*Requirement*. Below are some records. Write out exactly their lines from the one with "Select the trend line drawing tool" through the one with "Task: Click the Suche", and leave the pictures behind.

*Data under study*.
★ ★ ★ ★ ★

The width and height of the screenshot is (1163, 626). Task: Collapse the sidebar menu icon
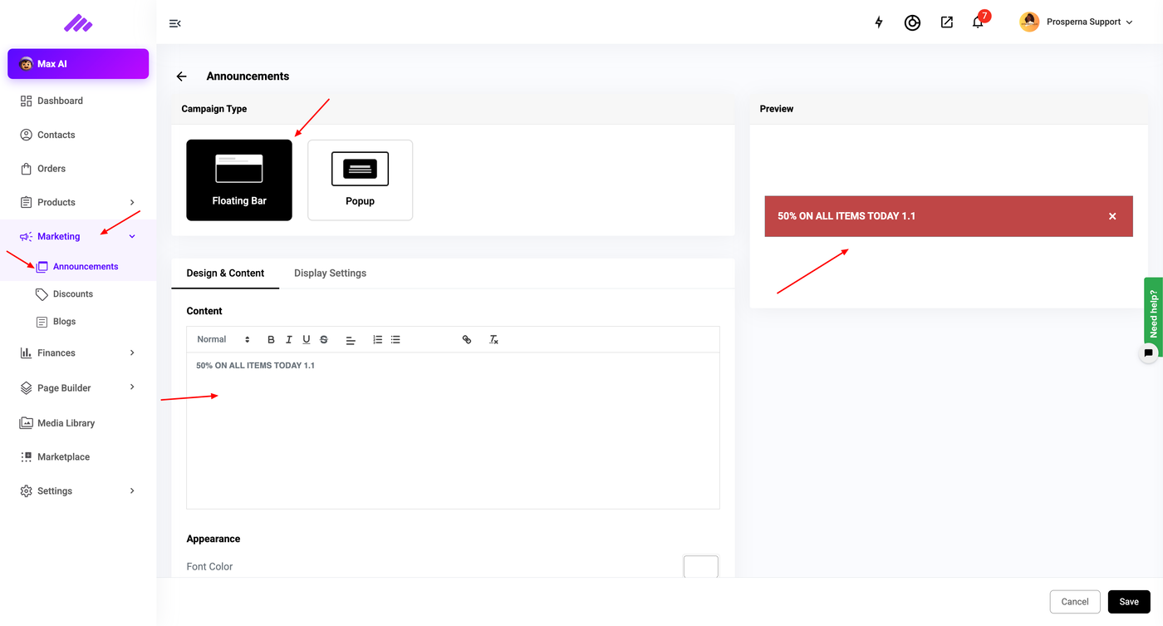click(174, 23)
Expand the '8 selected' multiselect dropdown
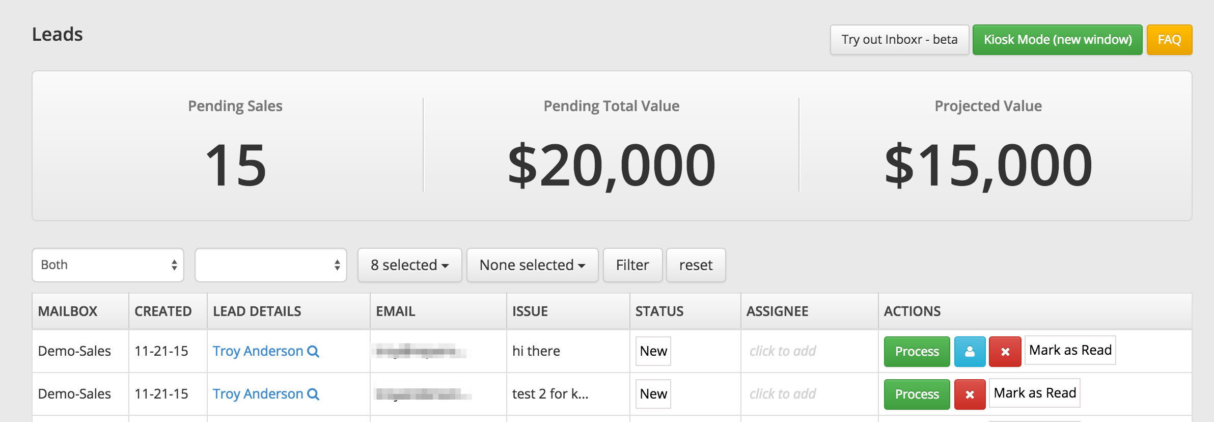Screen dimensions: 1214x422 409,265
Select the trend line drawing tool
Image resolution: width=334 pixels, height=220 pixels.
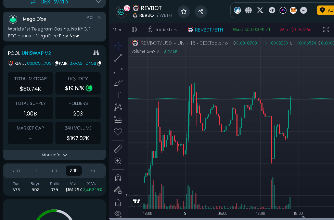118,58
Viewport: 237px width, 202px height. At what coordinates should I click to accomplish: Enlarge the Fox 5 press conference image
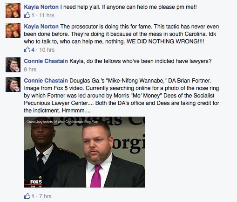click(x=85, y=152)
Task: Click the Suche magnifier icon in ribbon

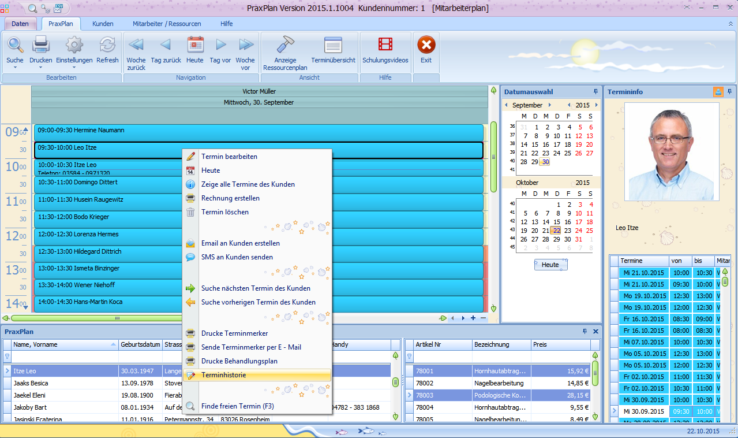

★ ★ ★ ★ ★

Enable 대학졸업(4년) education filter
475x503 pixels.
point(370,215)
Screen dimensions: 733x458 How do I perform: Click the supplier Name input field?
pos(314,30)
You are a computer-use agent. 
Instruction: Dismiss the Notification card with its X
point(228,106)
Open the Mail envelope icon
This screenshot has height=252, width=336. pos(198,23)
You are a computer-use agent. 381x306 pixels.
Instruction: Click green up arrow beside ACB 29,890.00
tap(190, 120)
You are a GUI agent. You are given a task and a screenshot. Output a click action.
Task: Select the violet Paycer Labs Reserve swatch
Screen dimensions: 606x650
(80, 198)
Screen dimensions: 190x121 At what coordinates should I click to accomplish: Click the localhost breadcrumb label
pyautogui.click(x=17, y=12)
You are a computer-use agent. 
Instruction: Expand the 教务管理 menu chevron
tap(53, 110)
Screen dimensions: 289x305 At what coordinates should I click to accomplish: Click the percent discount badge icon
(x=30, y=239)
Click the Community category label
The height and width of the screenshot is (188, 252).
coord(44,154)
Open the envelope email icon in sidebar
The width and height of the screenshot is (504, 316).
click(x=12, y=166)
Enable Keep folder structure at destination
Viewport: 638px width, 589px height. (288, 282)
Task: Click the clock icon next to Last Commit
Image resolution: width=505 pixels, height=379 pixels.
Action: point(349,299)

★ ★ ★ ★ ★

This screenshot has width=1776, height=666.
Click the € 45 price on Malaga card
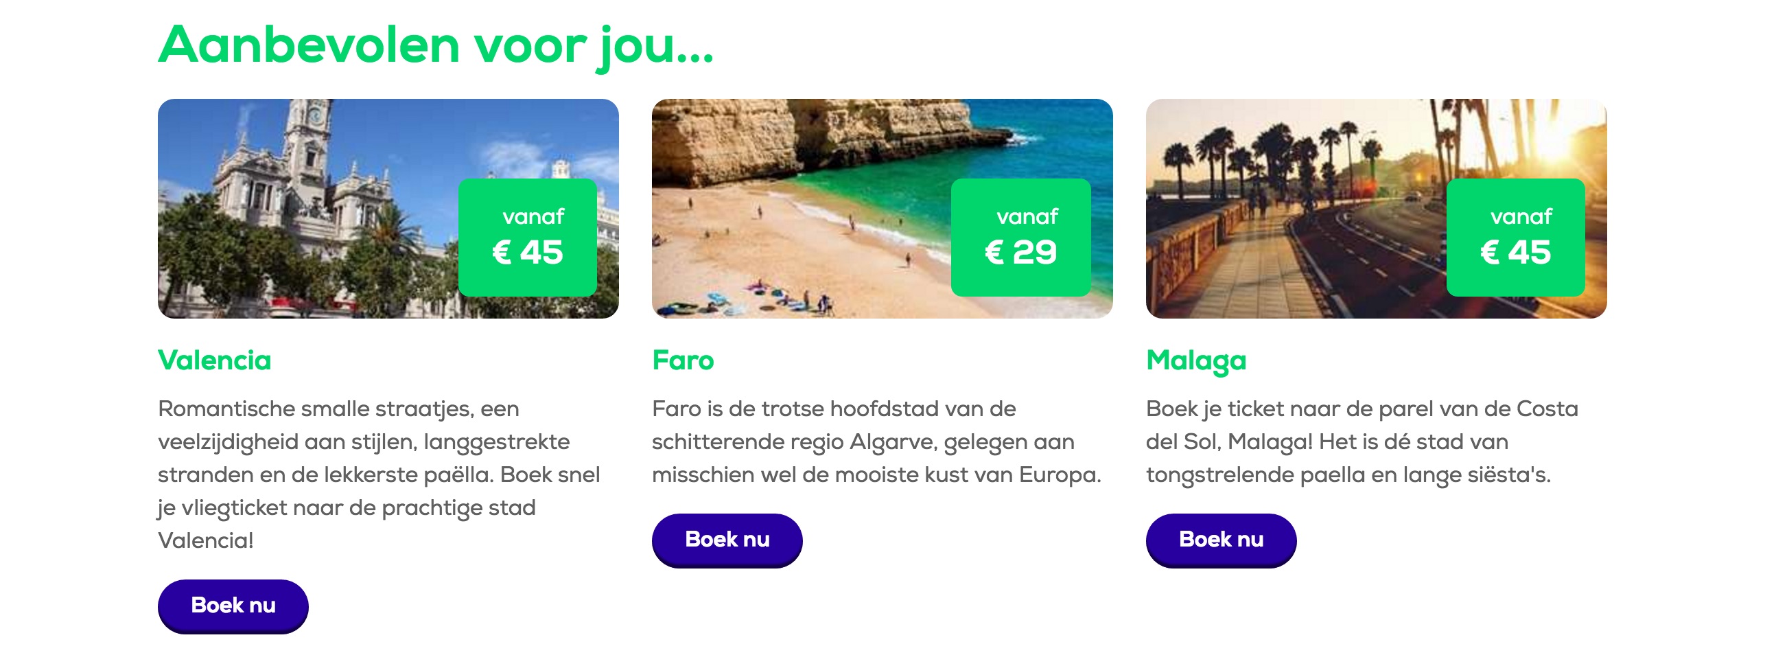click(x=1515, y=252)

★ ★ ★ ★ ★

*Answer to this task*.
Select the trend line drawing tool
Image resolution: width=334 pixels, height=220 pixels.
118,58
Viewport: 237px width, 202px height. At what coordinates should I click to accomplish: Enlarge the Fox 5 press conference image
click(x=85, y=152)
Task: Click the Suche magnifier icon in ribbon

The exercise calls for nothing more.